Posted by: h-man at November 18, 2004 12:07 PM

H-man - yes we should reduce the deficit. The problem is the Dems always want to do it with tax hikes instead of spending cuts. And it is annoying (or even nausiating) to watch Dems complain about the deficit given their spending history.

Besides, as noted many times the real fiscal issue is Social Security and Medicare deficits - fixing those is more important than the current deficit.

Posted by: AWW at November 18, 2004 12:16 PM

I recommend Bret's blog entry mentioned above. He makes the good point that the debt in public hands (in effect, after taking into consideration the current social security surplus) is low and heading lower.

Posted by: David Cohen at November 18, 2004 12:49 PM

Reducing the deficit should be automatic over the next few years, as receipts pick up with the stronger economy. But the prevailing current needs to be changed on the spending side, with some hard Republican votes.

There should be enough Democratic sound bites from the Senate floor yesterday to provide political cover.

Reducing the debt won't happen unless it is easy, like in 1996-1999.

Posted by: jim hamlen at November 18, 2004 1:34 PM

Jim: The national debt never decreased in the '90s.

Posted by: David Cohen at November 18, 2004 2:51 PM

David:

Don't tell the Democrats.

Is that because the interest charges were higher than the surpluses of '97 - '00? Or because of the co-mingling of SS obligations and the budget? Or because of Clinton's decision to sell Treasury bonds of shorter duration?

Posted by: jim hamlen at November 18, 2004 3:24 PM

"intragovernmental debt has no real effect on public debt or capital markets or interest rates"

Of course it doesn't, because the goverment won't pay Social Security in the future.
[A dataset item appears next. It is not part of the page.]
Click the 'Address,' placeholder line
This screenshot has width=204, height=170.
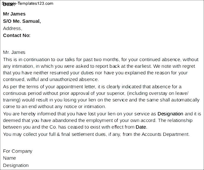(12, 28)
Gee what a relief that is.

Or then again perhaps the government will pay the the Social security benefits required by law, in which case less money can be spent on other governmental programs or RAISE TAXES.

(it doesn't effect public debt because it is defined as not being public debt. it doesn't "effect" interest rates*** because it's an arbitrary rate, and it doesn't effect capital markets for the same reason)


*** actually it does effect interest rates because borrowers and lenders in capital markets are capable factoring in future government obligations in present day calculations.

Posted by: h-man at November 18, 2004 5:01 PM

h-man: OK, then a very, very, very indirect effect on the capital markets via factoring the eventual public debt possibly due to intragovernmental debt taking into account GDP growth between now and then, demographics, and gazillions of other variables. Especially since there are several more years of surplises so it's a pretty distance effect. In addition, keep in mind that the net present value of SS & Medicare liabilities dwarfs the current intragovernmental debt by a factor of ten.

Posted by: Bret at November 18, 2004 6:21 PM

Bret
I apologize for nit-picking the explanations given by David or yourself. Furthermore I am not suggesting any immediate financial crisis (I wish I could predict those things)

However you say

"SS & Medicare liabilities dwarfs the current intragovernmental debt by a factor of ten"

Not exactly chopped liver is it?

Posted by: h-man at November 18, 2004 7:09 PM

Jim: Yes. If you look at Bret's blog, you'll see that the national debt increased every year while the debt held outside the US government did decrease for a couple of years in the '90s. Federal government accounting would make Enron envious.

h: In theory, the deficit can have an effect on interest rates. In practice, at anything like the current debt levels it is such a small effect that it will always be swamped by whatever else is happening in the economy.

Posted by: David Cohen at November 18, 2004 7:18 PM

Although future liabilities for the care of retirees do seem staggering, it's useful to know that since '64, the US GNP has increased by 200%, in constant dollars.

Thus, it seems probable that by 2045, the US GNP ought to be somewhere around $ 35 trillion, in 2004 dollars.

That means roughly one QUADRILLION constant dollars of American economic activity between now and 2045; surely we can spare a few tens of trillions to pay for the old folks.